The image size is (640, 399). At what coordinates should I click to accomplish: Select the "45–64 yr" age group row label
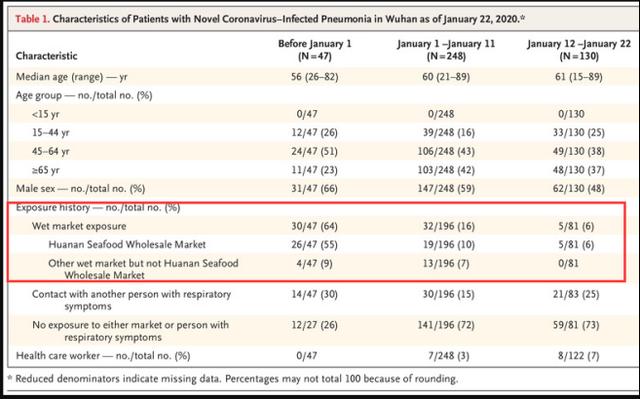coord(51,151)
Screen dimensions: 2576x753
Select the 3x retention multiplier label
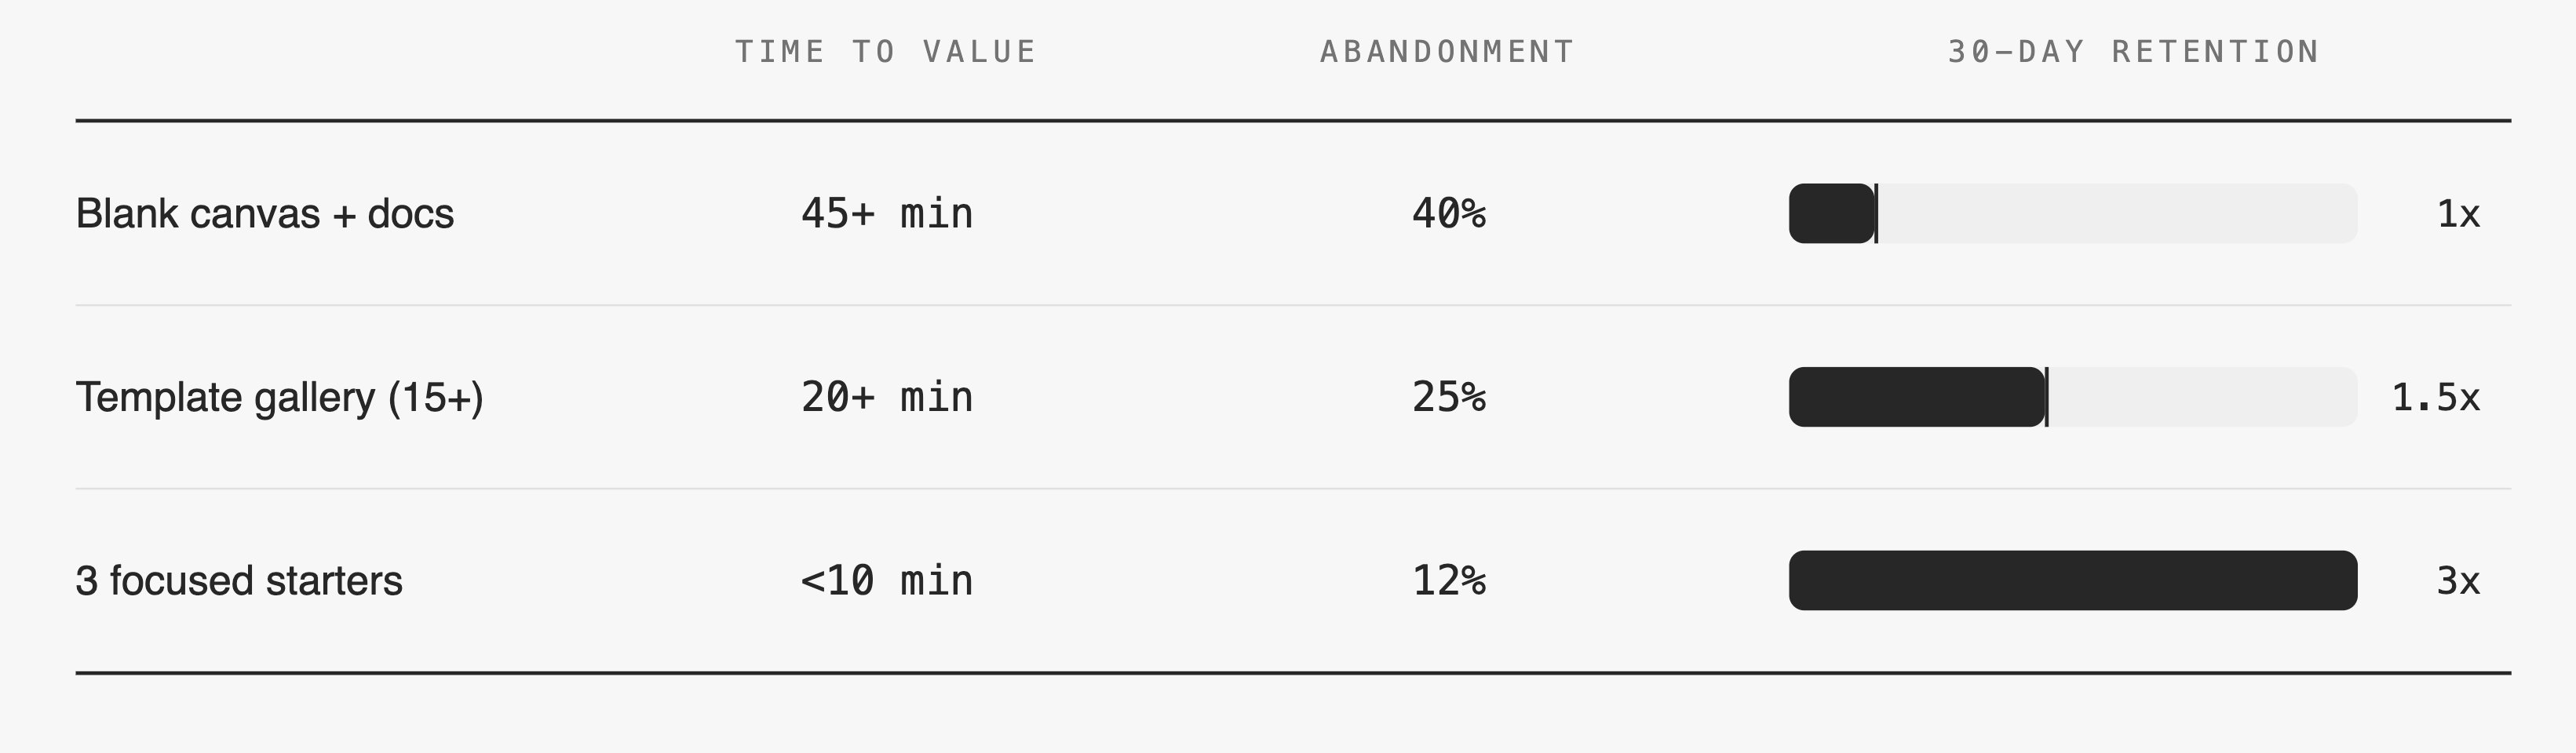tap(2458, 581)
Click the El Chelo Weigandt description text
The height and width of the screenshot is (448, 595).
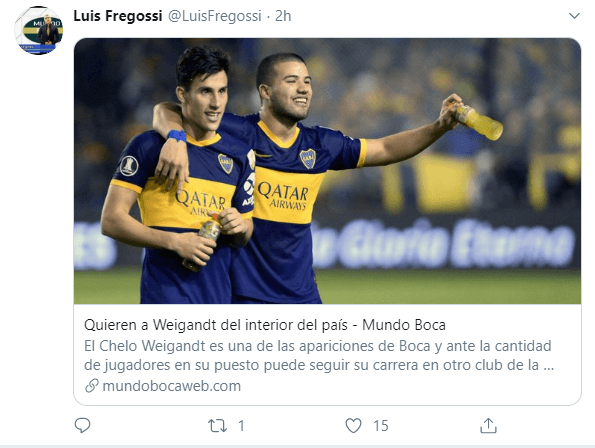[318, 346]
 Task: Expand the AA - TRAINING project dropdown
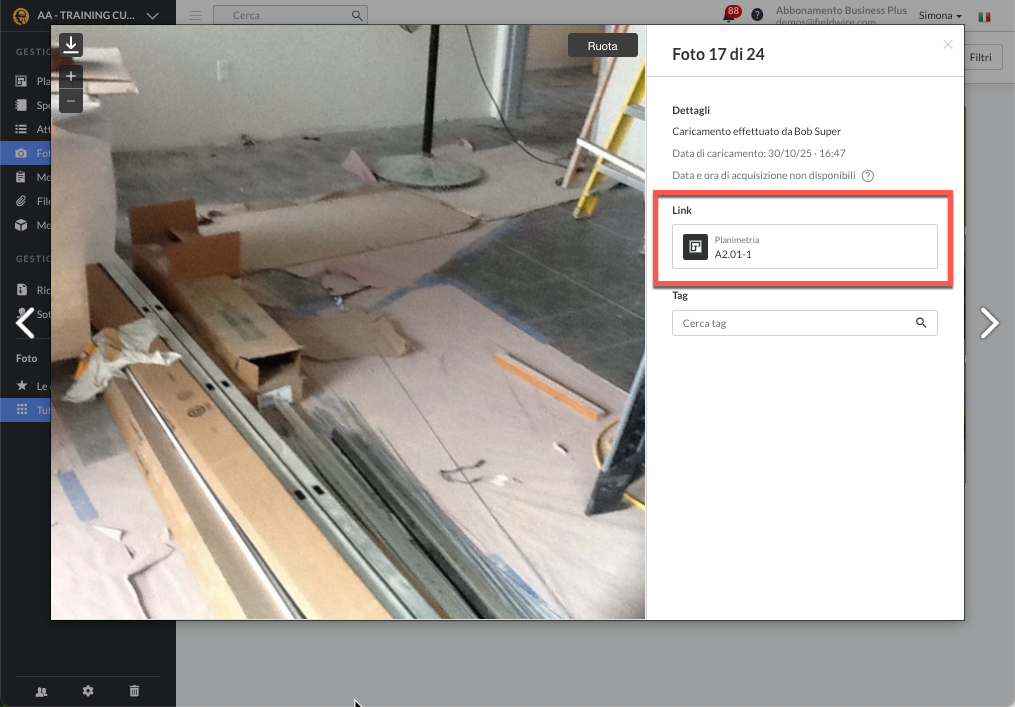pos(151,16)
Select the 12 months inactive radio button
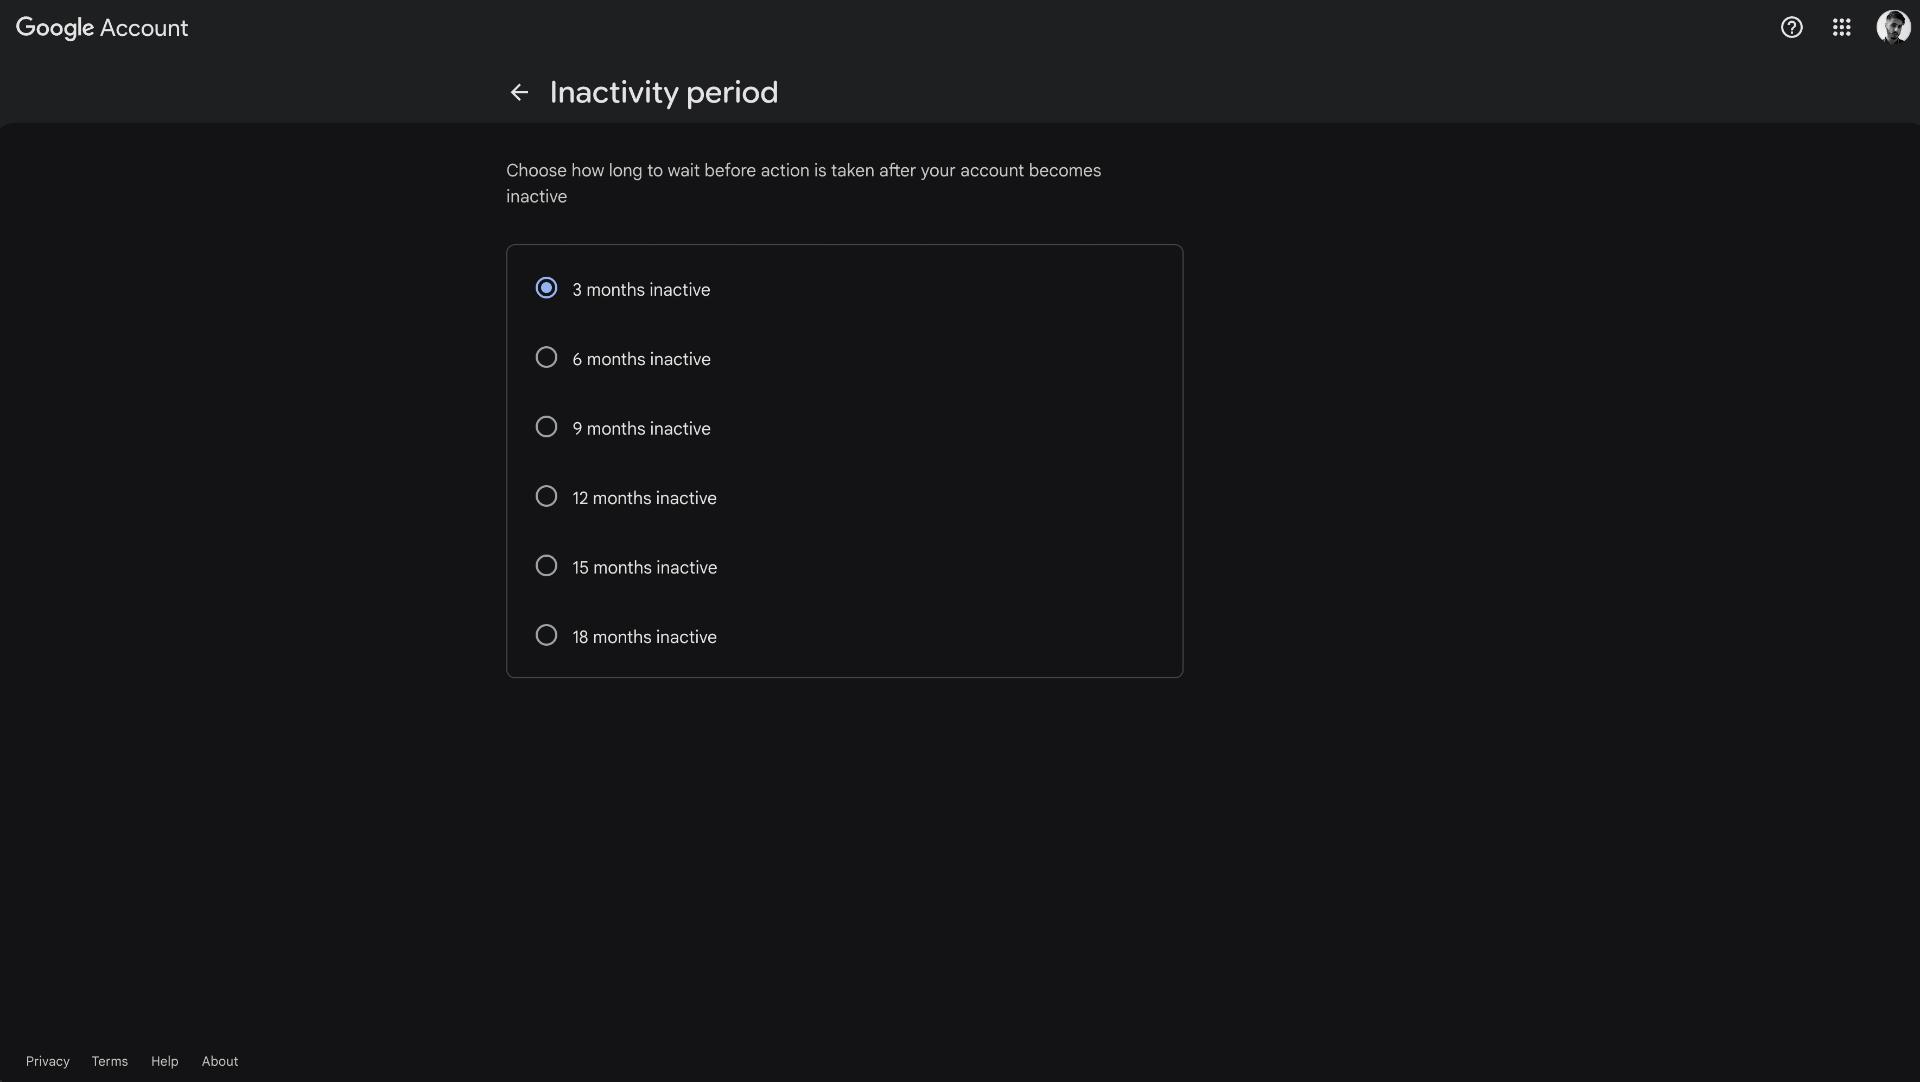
********
Exercise directions —
The response should contain every record above exactly as written, and none of the pictures.

Response area —
The image size is (640, 399). At what coordinates should I click to accomplish: Select the "45–64 yr" age group row label
coord(51,151)
Screen dimensions: 2576x753
Select the 3x retention multiplier label
tap(2458, 581)
Click the El Chelo Weigandt description text
The height and width of the screenshot is (448, 595).
[318, 346]
 Task: Expand the AA - TRAINING project dropdown
pos(151,16)
Select the 12 months inactive radio button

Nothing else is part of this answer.